Engenharia de materiais sustentáveis: desenvolvimento e avaliação de ligante de óxido de magnésio e resíduo agroindustrial

Abstract

Portland cement is widely used in the stabilization of soils, hazardous waste, mining tailings, and other materials. However, this binder has low resistance to attack by certain contaminants, and its production chain is responsible for high extraction of natural resources, energy consumption, and CO₂ emissions. Given this, this study developed and evaluated an alternative binder produced from magnesium oxide (MgO) and rice husk ash (RHA) as a more sustainable option compared to Portland cement. An experimental design was conducted to investigate the unconfined compressive strength (UCS) of the mixtures, considering different contents of the dispersant sodium hexametaphosphate (SHMP) and varying MgO/RHA ratios. The curing time and temperature were fixed at 7 days and 23 °C. The chemical, mineralogical, and microstructural characteristics of the mixtures were evaluated using FTIR, XRD, and SEM/EDS. The results indicated that UCS is significantly influenced by all investigated factors, particularly the SHMP content.

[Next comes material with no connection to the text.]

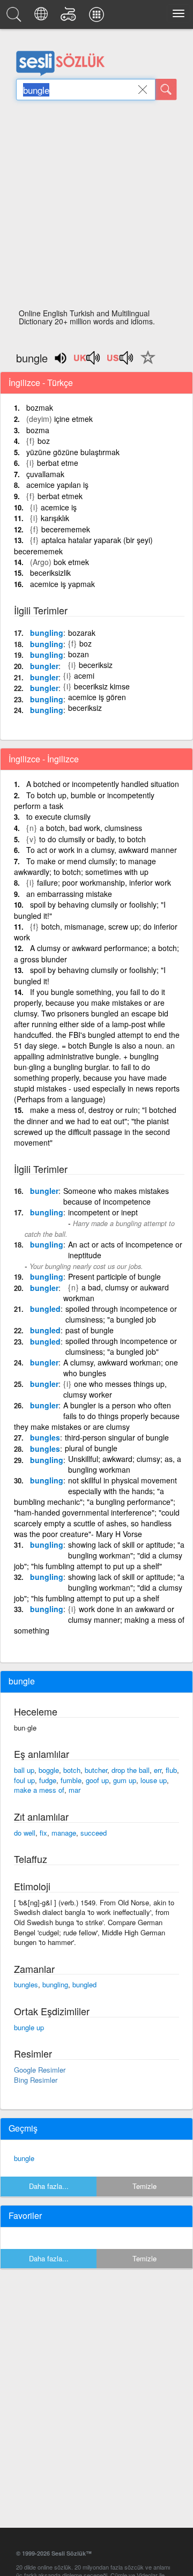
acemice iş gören (97, 697)
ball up (24, 1770)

The highest recorded strength was 8.19 MPa, achieved with an MgO/RHA ratio of 1.5 and 4% SHMP. However, the most economical formulation, with statistically equivalent mechanical performance, was obtained with an MgO/RHA ratio of 1 and 3% SHMP (8.03 MPa). Chemical analysis revealed the progressive formation of M–S–H gel, while mineralogical analysis indicated the presence of brucite (a product of MgO hydration) and cristobalite (derived from RHA). Microstructural analysis, in turn, pointed to the gradual formation of M–S–H and the persistence of unreacted phases in the matrix.